Hi l am new to this l am hoping someone can help. l want to buy a brother laser printer to use forever flex soft but not sure which one to buy any help would be appreciated.

Thank you in advance


----------



## Reymond

Ducks12 said:


> Hi l am new to this l am hoping someone can help. l want to buy a brother laser printer to use forever flex soft but not sure which one to buy any help would be appreciated.
> 
> Thank you in advance


Brother GT-341
Brother GT-361
Brother GT-381


----------



## Ducks12

Thank you Reymond l have been trying to research but not with any luck and l wanted to try the forever flex but l don't have a laser printer. Thank you for your help.


----------



## Ducks12

l have just had a look but a bit to much for me l just wanted it for the flex soft.


----------



## bwdesigns

personally, I did not have success with the brother laser and the Flexsoft. I couldn't get a good solid toner coverage which would produce an acceptable product.


----------



## 2hard2register

I got a Canon lbp6030, which is what Forever advise. Do needed to figure out some of the settings to get a good print. Still having issues with printing on the Neon color papers, but all others are fine.
Don't buy a Samsung laser printer those won't work at all.


----------



## FOREVERCS

Hi there,

I just attached a file with some recommended printers, among these also a Brother.

Absolutley best model would be the OKI C831 /C831TS.
But also the OKI C610 is one of my personal favourites.


----------



## FOREVERCS

2hard2register said:


> I got a Canon lbp6030, which is what Forever advise. Do needed to figure out some of the settings to get a good print. Still having issues with printing on the Neon color papers, but all others are fine.
> Don't buy a Samsung laser printer those won't work at all.


Hey 2hard2register,

what kind of issues are you facing with the neon colors when using the 6030 from Canon?
Actually they work fine with that printer too.
We have acouple of the m in Germany and also one in the US office, works all fine for us.


----------



## 2hard2register

Hi FOREVERCS,

When printing on the neon paper I'm getting toner stains around the graphic.

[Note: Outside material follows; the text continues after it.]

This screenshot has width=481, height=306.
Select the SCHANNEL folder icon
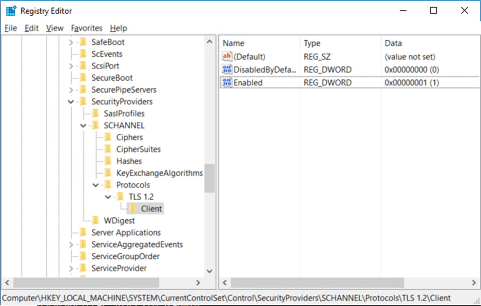coord(95,125)
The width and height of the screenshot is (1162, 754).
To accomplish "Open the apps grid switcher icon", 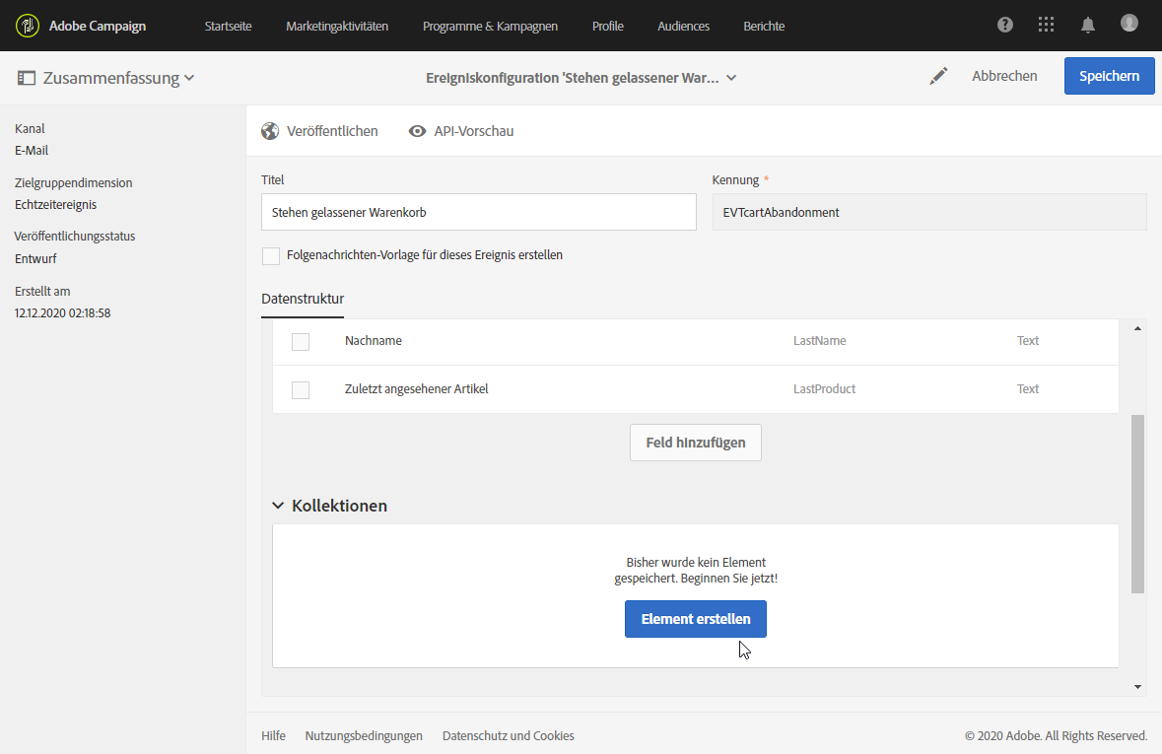I will click(1047, 26).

Please see the linked image:
http://imgur.com/a/wBWXk

I'm using the paper setting 'Transparancy' which works fine for all regular and metallic papers!

Forever in Germany advised me to use the paper setting 'Heavy H', this is somewhat better but leaves small toner 'dust' speckles on the paper, so I can't use that either.

I find it strange that I need a different setting for the neon paper?


----------



## FOREVERCS

2hard2register said:


> Hi FOREVERCS,
> 
> When printing on the neon paper I'm getting toner stains around the graphic.
> 
> Please see the linked image:
> http://imgur.com/a/wBWXk
> 
> I'm using the paper setting 'Transparancy' which works fine for all regular and metallic papers!
> 
> Forever in Germany advised me to use the paper setting 'Heavy H', this is somewhat better but leaves small toner 'dust' speckles on the paper, so I can't use that either.
> 
> I find it strange that I need a different setting for the neon paper?


On the Canon 6020 / 6030 we actually always use the heavy paper setting and pump up darkness to maximum for best results.

Most other printers, like the OKI's, run better on transparency.

When it is just a toner dust, it is very likely that the glue from the B won't adhere to the speckles, as it is a too small amount of toner.

Have you tried to do the marrying process wit prints like these?


----------



## 2hard2register

Haven't tried the marrying process yet for the prints with the speckles. 

Will give that a go to see if it might not be an issue after all, if the speckles are too small to stick to the glue.


----------



## 2hard2register

Just to give an update on this, the toner speckles do not give an issue! Therefore I'm now able to use the neon paper using the Heavy Paper H setting on the Canon 6030. Thanks again.



2hard2register said:


> Haven't tried the marrying process yet for the prints with the speckles.
> 
> Will give that a go to see if it might not be an issue after all, if the speckles are too small to stick to the glue.


----------



## KateMc

I've just bought a Brother 1210w on the recommendation above! It's to replace my Lexmark MS415d, which started printing with white lines, which is obviously useless when using Forever Flex soft! I had it serviced and they said they don't know what's wrong. Anyway, my question is, could I have damaged the printer by printing normal printer paper for e.g. invoices, while the printer was on transparency 'heavy' paper setting (I didn't really think it would make a difference..)? Do you guys change the paper settings or do you just use your printer for printing transparencies?

Thanks,
Kate


----------



## ramkzing

_Hi FOREVERCS,_
_Is there a color laser printer other than the OKI that you recommend?_

_I want to use it for both FOREVER Flex Soft, Self-weeding for light__ & self-weeding Laser Dark. I understand with __self-weeding Laser Dark I will have no white color and I will have to change/replace it as I won't be using OKI white toner._

_Please advice & thanks._


----------



## scotty63

Has anyone used the brother 1210w printer.
What are the best settings for this printer


----------